== OBJECTIVE ==
Reproduce the following lines verbatim, character for character.
··········
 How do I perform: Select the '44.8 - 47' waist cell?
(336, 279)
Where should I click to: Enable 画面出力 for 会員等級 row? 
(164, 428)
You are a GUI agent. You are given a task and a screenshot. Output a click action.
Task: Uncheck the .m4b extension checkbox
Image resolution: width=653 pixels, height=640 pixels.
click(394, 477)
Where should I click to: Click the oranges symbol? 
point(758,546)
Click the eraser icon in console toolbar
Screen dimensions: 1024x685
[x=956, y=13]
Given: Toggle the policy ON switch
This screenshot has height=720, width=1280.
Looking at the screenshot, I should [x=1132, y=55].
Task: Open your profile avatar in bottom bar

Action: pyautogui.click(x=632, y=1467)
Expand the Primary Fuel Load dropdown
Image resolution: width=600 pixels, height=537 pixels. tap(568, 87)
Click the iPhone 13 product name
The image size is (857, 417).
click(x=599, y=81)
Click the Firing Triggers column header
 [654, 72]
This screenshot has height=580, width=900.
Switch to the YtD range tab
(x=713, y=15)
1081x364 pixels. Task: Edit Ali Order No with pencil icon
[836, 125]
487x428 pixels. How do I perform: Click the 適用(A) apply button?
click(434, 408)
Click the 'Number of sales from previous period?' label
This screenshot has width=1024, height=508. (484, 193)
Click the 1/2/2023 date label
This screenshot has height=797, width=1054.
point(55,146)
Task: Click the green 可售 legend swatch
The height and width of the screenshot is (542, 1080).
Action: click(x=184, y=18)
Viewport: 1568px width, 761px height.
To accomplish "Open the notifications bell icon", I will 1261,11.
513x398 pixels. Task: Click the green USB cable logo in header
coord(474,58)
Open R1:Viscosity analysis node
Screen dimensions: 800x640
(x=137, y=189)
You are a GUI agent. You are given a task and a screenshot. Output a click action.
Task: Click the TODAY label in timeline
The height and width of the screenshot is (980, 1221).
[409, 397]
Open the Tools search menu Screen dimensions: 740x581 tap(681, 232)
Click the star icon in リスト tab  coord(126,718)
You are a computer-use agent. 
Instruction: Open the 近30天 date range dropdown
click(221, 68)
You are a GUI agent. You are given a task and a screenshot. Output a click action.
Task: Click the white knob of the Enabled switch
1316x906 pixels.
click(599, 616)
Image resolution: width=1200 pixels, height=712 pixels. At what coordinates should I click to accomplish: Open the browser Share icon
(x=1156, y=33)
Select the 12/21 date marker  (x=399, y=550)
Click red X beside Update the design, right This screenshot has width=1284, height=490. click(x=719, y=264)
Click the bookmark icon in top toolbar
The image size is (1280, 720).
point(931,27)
··········
== SOLUTION FOR THIS PROBLEM ==
 How do I perform: Select the '44.8 - 47' waist cell?
(336, 279)
Where should I click to: Enable 画面出力 for 会員等級 row? 
(164, 428)
You are a GUI agent. You are given a task and a screenshot. Output a click action.
Task: Uncheck the .m4b extension checkbox
Image resolution: width=653 pixels, height=640 pixels.
click(394, 477)
Where should I click to: Click the oranges symbol? 
point(758,546)
Click the eraser icon in console toolbar
Screen dimensions: 1024x685
[x=956, y=13]
Given: Toggle the policy ON switch
This screenshot has height=720, width=1280.
Looking at the screenshot, I should [x=1132, y=55].
Task: Open your profile avatar in bottom bar

Action: pyautogui.click(x=632, y=1467)
Expand the Primary Fuel Load dropdown
Image resolution: width=600 pixels, height=537 pixels. tap(568, 87)
Click the iPhone 13 product name
The image size is (857, 417).
click(x=599, y=81)
Click the Firing Triggers column header
 [654, 72]
This screenshot has height=580, width=900.
Switch to the YtD range tab
(x=713, y=15)
1081x364 pixels. Task: Edit Ali Order No with pencil icon
[836, 125]
487x428 pixels. How do I perform: Click the 適用(A) apply button?
click(434, 408)
Click the 'Number of sales from previous period?' label
This screenshot has width=1024, height=508. (484, 193)
Click the 1/2/2023 date label
This screenshot has height=797, width=1054.
point(55,146)
Task: Click the green 可售 legend swatch
The height and width of the screenshot is (542, 1080).
Action: click(x=184, y=18)
Viewport: 1568px width, 761px height.
To accomplish "Open the notifications bell icon", I will 1261,11.
513x398 pixels. Task: Click the green USB cable logo in header
coord(474,58)
Open R1:Viscosity analysis node
Screen dimensions: 800x640
(x=137, y=189)
You are a GUI agent. You are given a task and a screenshot. Output a click action.
Task: Click the TODAY label in timeline
The height and width of the screenshot is (980, 1221).
[409, 397]
Open the Tools search menu Screen dimensions: 740x581 tap(681, 232)
Click the star icon in リスト tab  coord(126,718)
You are a computer-use agent. 
Instruction: Open the 近30天 date range dropdown
click(221, 68)
You are a GUI agent. You are given a task and a screenshot. Output a click action.
Task: Click the white knob of the Enabled switch
1316x906 pixels.
click(599, 616)
Image resolution: width=1200 pixels, height=712 pixels. At what coordinates should I click to accomplish: Open the browser Share icon
(x=1156, y=33)
Select the 12/21 date marker  (x=399, y=550)
Click red X beside Update the design, right This screenshot has width=1284, height=490. click(x=719, y=264)
Click the bookmark icon in top toolbar
The image size is (1280, 720).
point(931,27)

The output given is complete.